La de ella no es la clásica historia de la mujer que no tuvo de comer: Fernanda tuvo la exclusividad de ser hija única, fue a una escuela privada en Capital y su mamá la anotó siempre en extraprogramáticas. Fue ella, de grande, quien decidió venir al barrio en el que habitan «los nadies», dice. Y cita el poema del uruguayo Eduardo Galeano:

«Sueñan las pulgas con comprarse un perro/ Sueñan los nadies con salir de pobres/ que algún mágico día llueva de pronto la buena suerte/ que llueva a cántaros la buena suerte; pero la buena suerte no llueve ayer, ni hoy, ni mañana, ni nunca/ ni en lloviznita cae del cielo la buena suerte, por mucho que los nadies la llamen/ (…) Los nadies: los hijos de nadie, los dueños de nada.

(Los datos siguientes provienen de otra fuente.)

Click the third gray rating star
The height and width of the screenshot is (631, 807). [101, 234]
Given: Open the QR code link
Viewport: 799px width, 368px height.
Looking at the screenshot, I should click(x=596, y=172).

Los nadies: los ningunos, los ninguneados, corriendo la liebre, muriendo la vida, jodidos, rejodidos (…)»

Son chicos más propensos a sufrir la violencia policial, como cierra Galeano su poema: «Los nadies, que cuestan menos que la bala que los mata».

A Fernanda no le sobra el tiempo libre. Trabaja de mañana en una «casa de abrigo» (que funciona como refugio de mujeres y a donde llegan chicos que sufrieron alguna forma de violencia o están en situación de calle), y viene al predio por la tarde. De su sueldo sacó, por ejemplo, el dinero para comprar las pinturitas con las que maquilló a las nenas el Día del niño. De ahí también sale la plata para cargarles la SUBE a quienes van a ayudarla.

«Para muchos, lo que hago es una locura. Hay gente que vivió una época en la que el esfuerzo era suficiente, pero ya no es así, algunos han tenido oportunidades y otros no. Acá han llegado chicos sin saber leer, hijos de mamás que tampoco sabían leer», cuenta Fernanda, con tristeza.

Y sigue: «Son los nadies, son familias invisibles, personas que crecieron en el anonimato, sin dar un paso adelante. Nunca nadie les preguntó qué querían, qué les pasaba, con qué soñaban. A veces les pregunto a las mujeres cuál es su sueño y se quedan calladas. Creen que tener hijos es lo máximo a lo que pueden aspirar».

Fernanda pide, con un gesto, interrumpir la entrevista: alguien, en la puerta de la casilla, está buscando remedios para un chico. Fernanda le avisa a una de sus hijas, que viene al Barrio Toro a ayudarla con su beba en brazos. Quien también viene es su marido, que trabaja formalmente como técnico en refrigeración pero se dio maña para construir la casilla.

¿De dónde salió la idea de usar el tambor de un lavarropas para hacer el fuego? «La tomé de Manu, un vendedor ambulante del barrio. A él lo vi haciendo tortillas en un lavarropas para darle de comer a sus siete nietos. Así los mantiene, porque su hija murió apenas nació su último hijo», cuenta.

«Eso también hacemos acá. En aquel momento acompañamos a esa mujer porque le decían que no tenía nada y no la querían internar. Tenía cáncer en los huesos y metástasis. Murió un mes después de la internación. Ahora acompañamos a sus hijos, que se quedaron huérfanos».

A la noche, cuando todos hayan comido, Fernanda volverá a empujar el carro para que el lavarropas duerma protegido. Lo hará ella, aunque los chicos insistan en ayudar: «No quiero que lo hagan, no quiero que trabajen. Así después puedo darles charlas sobre los derechos de los niños para que sepan que está mal que un chico trabaje. Tienen que jugar e ir a la escuela, eso es todo lo que está bien».